=== DATA FOR PROCESSING ===

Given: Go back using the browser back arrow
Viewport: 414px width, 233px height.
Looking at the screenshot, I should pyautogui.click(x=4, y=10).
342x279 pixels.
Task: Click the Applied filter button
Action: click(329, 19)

===

The entries above are to be restated word for word.

- TASK RESPONSE:
Given: Go back using the browser back arrow
Viewport: 414px width, 233px height.
Looking at the screenshot, I should pyautogui.click(x=4, y=10).
342x279 pixels.
Task: Click the Applied filter button
Action: click(329, 19)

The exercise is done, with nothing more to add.